|
Developer checklistThe check list below can be used as a starting point for all system developers (full or part time, specialist or not) as a reminder of good practice:
We have produced a short presentation to illustrate these points that Grid sites are free to download and use for internal presentations. This is available in both Microsoft® Office
PowerPoint ® 2003 format and PDF.
- Architecture
- Divide the program into semi-independent parts
- Isolate each part so they work correctly even if others fail
- Build multiple layers of defence
- Simple solutions are usually the most secure
- Design
- Make security-sensitive parts of your code small
- Don't require more privileges than you need
- Avoid standard default passwords, force users to change passwords
- Deny by default
- Limit resource consumption, to limit the likelihood or impact of a denial of service attack
- Fail securely: for example, if there is a runtime error when checking a user's access rights, assume s/he has none
- Don't trust the client: in distributed or web applications use server side authentication
- Cryptography
- Use trusted, public algorithms, protocols and products
- Implementation
- Read and follow guidelines for your programming language and software type
- Think of the security implications of what your code does
- Reuse trusted code (libraries modules, etc.)

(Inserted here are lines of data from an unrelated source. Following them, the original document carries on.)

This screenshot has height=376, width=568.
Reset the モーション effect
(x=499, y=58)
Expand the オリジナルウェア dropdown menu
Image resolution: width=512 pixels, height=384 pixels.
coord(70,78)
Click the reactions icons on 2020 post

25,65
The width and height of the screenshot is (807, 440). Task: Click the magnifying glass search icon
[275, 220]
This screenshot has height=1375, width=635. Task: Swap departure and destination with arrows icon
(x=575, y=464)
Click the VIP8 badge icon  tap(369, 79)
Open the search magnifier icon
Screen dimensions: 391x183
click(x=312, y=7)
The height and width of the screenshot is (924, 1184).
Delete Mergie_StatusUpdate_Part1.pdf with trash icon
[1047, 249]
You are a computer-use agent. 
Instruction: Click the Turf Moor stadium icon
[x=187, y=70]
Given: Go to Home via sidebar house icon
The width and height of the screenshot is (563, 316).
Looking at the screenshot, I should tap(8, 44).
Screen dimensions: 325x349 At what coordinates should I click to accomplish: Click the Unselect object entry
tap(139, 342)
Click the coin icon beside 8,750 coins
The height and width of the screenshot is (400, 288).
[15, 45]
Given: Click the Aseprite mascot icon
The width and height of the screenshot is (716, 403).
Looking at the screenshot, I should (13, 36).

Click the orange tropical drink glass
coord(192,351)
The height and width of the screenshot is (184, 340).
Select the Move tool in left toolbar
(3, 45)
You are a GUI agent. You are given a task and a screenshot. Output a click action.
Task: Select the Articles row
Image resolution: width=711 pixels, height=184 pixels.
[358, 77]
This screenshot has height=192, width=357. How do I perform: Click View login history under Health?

- Write good-quality readable and maintainable code (bad code won't ever be secure)
- Coding
- Don't trust input data
- Validate all input data
- Don't make any assumptions about the environment
- Beware of race conditions
- Deal with errors and exceptions
- Fail gracefully if there is an unexpected error that you can’t recover from: log details, alert the administrator, clean the system (delete temporary files, clear memory) and inform the user
- Protect passwords and secret information
- Be careful when handling files, especially temporary files: don't fall for the symbolic link attack
- Be careful with shell calls, eval functions etc
- After implementation
- Review your code and let others review it
- When a (security) bug is found, search for similar ones
- Use tools specific to your programming language: bounds checkers, memory testers, bug finders etc.
- Turn on compiler / interpreter warnings and read them (Perl -w, gcc -Wall)
- Disable debugging information (strip command, javac -g:none, etc.)